Given the shysters who are part of the BRICS conglomerate it probably isn’t even necessary to have a depositor in order to draw down a $US1billion loan. In less PC times it used to be called ‘Chinese book-keeping’. These days we would probably have to import some Cuban accountants to verify that all is well.
Speaking of fast cars and Johnnie Blue I find it extraordinary that that purveyors of such luxury items to the terminally dishonest should escape the prosecution net.
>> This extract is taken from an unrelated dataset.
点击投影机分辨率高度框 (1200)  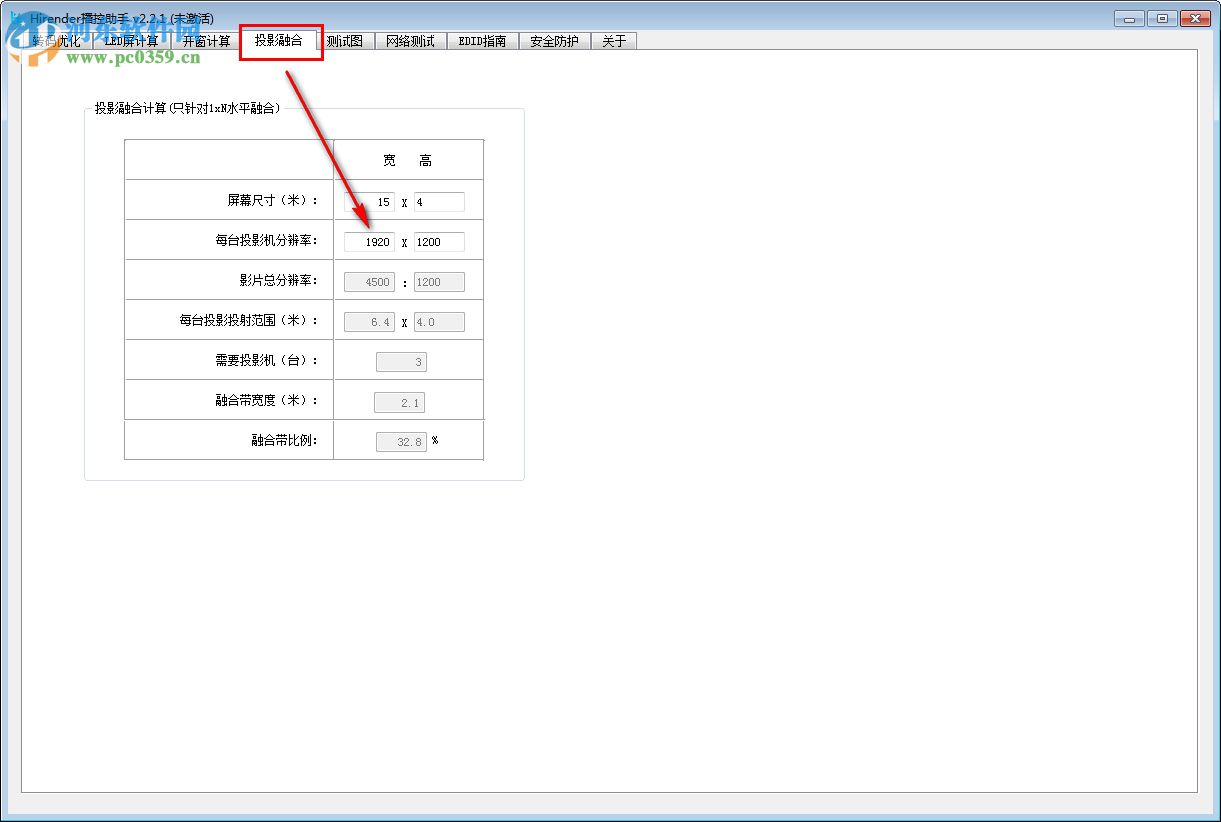tap(438, 241)
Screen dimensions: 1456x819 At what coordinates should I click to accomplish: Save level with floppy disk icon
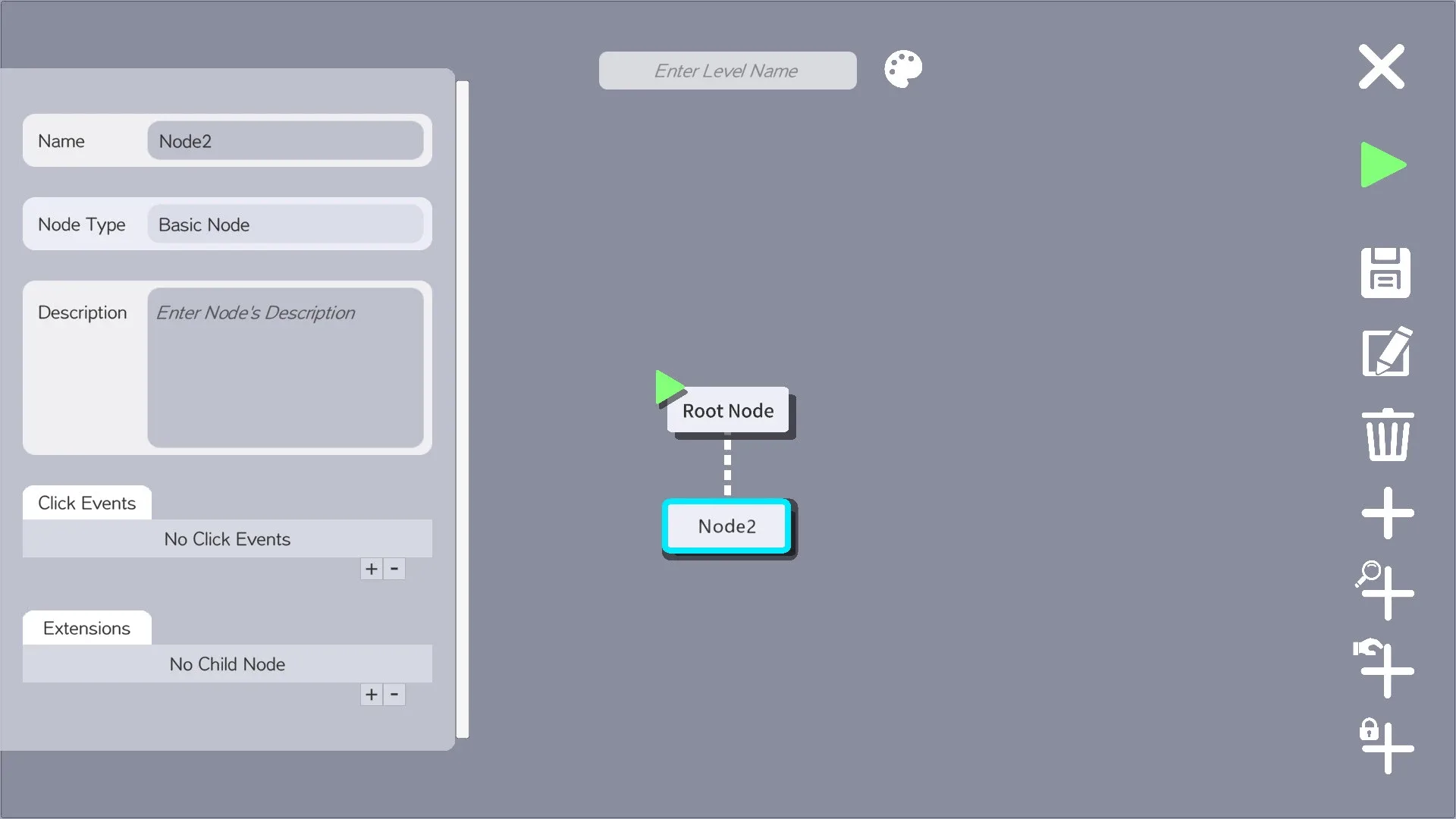coord(1385,272)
I’m sure you’ve all gone through the same rigours but I have had to satisfy something called RICA and FICA just to get a cell-phone and a bank account. Is this just something they reserve for persecuted ethnic minorities (like white people) in this country?
As we all know, the first thing a sleaze-ball does when he manages to land a dodgy government contract is get himself over to the nearest luxury car dealer and buy himself either a Porsche GT3, a Range Rover Sport or a Bentley.
Surely the scumbag alarm should go off as soon as one of these low-lifes enters the showroom but it seems as though the desire for a sales commission trumps integrity.
Some of my best friends used to be dealer-principals in luxury cars in my motor journalism days but I fear I will be off their Christmas card list now. Anybody selling anything to a sleaze-ball without having checked proper references and reported anything dodgy should be prosecuted. That includes luxury car dealers, exotic liquor sales, estate agents and purveyors of absurdly expensive footwear.